__Data to use__.
-------
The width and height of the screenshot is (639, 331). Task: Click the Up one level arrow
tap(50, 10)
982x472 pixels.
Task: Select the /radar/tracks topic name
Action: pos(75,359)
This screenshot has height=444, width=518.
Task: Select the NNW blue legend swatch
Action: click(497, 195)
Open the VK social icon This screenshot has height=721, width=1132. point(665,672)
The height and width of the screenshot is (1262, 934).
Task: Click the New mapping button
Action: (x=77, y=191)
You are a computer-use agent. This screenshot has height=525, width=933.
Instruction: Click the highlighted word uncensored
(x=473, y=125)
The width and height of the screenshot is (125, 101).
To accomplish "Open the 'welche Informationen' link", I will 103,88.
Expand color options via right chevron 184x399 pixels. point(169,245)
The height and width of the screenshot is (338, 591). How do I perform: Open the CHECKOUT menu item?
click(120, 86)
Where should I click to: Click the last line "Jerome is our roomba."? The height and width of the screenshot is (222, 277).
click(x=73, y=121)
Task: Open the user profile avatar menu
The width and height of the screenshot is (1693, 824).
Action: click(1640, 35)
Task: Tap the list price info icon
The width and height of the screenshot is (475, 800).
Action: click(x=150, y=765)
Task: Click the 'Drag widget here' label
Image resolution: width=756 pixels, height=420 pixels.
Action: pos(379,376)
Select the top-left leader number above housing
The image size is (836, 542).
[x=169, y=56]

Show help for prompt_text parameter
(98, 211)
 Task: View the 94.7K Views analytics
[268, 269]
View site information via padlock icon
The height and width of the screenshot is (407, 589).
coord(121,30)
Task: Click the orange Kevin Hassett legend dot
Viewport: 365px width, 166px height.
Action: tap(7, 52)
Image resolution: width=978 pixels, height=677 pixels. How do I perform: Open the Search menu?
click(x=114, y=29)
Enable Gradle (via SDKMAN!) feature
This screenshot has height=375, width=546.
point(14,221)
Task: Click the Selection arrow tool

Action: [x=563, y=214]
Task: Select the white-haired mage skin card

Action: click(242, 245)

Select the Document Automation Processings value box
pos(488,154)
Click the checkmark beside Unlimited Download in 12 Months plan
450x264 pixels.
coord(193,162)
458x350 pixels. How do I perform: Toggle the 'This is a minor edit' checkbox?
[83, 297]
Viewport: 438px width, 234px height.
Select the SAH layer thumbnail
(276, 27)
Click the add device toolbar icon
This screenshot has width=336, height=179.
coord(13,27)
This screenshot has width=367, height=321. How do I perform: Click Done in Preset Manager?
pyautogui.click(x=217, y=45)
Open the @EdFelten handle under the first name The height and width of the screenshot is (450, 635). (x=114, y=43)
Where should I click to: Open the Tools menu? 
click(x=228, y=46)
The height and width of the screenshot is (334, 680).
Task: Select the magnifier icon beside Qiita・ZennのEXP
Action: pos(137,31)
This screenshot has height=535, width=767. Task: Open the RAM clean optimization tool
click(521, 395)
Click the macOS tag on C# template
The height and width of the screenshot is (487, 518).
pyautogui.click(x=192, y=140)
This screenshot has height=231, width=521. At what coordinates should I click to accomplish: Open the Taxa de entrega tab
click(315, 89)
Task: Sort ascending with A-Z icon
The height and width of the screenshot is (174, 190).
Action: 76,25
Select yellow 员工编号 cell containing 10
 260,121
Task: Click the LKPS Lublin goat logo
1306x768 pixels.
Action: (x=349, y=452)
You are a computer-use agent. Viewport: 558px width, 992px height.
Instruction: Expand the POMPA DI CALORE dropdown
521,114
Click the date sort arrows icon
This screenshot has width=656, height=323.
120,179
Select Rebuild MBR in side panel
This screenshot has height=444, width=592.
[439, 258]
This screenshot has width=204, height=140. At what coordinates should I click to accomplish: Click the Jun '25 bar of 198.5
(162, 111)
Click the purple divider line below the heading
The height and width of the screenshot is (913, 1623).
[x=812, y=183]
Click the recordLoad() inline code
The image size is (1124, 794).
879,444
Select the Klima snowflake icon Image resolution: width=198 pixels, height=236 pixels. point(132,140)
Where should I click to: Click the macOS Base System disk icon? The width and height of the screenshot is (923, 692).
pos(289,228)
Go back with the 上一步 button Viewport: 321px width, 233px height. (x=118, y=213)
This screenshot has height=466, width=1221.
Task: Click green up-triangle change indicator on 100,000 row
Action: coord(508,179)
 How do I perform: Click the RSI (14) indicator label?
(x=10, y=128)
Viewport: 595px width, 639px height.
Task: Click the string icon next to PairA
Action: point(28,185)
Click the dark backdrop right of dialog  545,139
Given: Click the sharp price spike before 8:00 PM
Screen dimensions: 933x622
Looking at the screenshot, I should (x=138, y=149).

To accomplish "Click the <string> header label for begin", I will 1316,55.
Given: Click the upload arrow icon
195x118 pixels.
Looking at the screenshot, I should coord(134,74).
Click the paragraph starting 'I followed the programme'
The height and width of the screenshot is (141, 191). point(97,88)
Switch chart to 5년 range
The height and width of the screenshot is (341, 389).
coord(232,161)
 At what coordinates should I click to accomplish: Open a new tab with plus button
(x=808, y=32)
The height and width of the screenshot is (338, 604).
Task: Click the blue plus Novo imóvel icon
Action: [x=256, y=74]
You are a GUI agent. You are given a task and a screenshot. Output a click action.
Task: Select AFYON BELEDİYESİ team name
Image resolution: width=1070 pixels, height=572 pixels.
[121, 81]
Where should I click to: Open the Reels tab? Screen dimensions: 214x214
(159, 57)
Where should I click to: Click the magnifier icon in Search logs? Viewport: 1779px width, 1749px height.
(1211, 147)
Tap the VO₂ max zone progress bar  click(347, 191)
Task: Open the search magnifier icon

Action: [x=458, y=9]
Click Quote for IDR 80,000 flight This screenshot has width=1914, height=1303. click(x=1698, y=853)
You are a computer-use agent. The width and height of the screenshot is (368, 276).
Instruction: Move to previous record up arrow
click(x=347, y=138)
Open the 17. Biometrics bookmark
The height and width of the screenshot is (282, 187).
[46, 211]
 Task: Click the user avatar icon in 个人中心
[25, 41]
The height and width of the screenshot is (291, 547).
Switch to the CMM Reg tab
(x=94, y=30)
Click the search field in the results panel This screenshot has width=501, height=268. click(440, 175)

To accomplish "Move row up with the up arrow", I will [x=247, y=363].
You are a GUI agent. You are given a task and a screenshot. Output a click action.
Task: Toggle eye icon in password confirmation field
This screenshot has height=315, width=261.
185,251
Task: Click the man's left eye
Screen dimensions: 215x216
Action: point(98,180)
-------
__What the exercise asks__.
Repeat, word for word, the lines above between the line holding "Switch chart to 5년 range" and the line holding "The height and width of the screenshot is (291, 547).", inclusive; omit everything else.

__Solution to this task__.
Switch chart to 5년 range
The height and width of the screenshot is (341, 389).
coord(232,161)
 At what coordinates should I click to accomplish: Open a new tab with plus button
(x=808, y=32)
The height and width of the screenshot is (338, 604).
Task: Click the blue plus Novo imóvel icon
Action: [x=256, y=74]
You are a GUI agent. You are given a task and a screenshot. Output a click action.
Task: Select AFYON BELEDİYESİ team name
Image resolution: width=1070 pixels, height=572 pixels.
[121, 81]
Where should I click to: Open the Reels tab? Screen dimensions: 214x214
(159, 57)
Where should I click to: Click the magnifier icon in Search logs? Viewport: 1779px width, 1749px height.
(1211, 147)
Tap the VO₂ max zone progress bar  click(347, 191)
Task: Open the search magnifier icon

Action: [x=458, y=9]
Click Quote for IDR 80,000 flight This screenshot has width=1914, height=1303. click(x=1698, y=853)
You are a computer-use agent. The width and height of the screenshot is (368, 276).
Instruction: Move to previous record up arrow
click(x=347, y=138)
Open the 17. Biometrics bookmark
The height and width of the screenshot is (282, 187).
[46, 211]
 Task: Click the user avatar icon in 个人中心
[25, 41]
The height and width of the screenshot is (291, 547).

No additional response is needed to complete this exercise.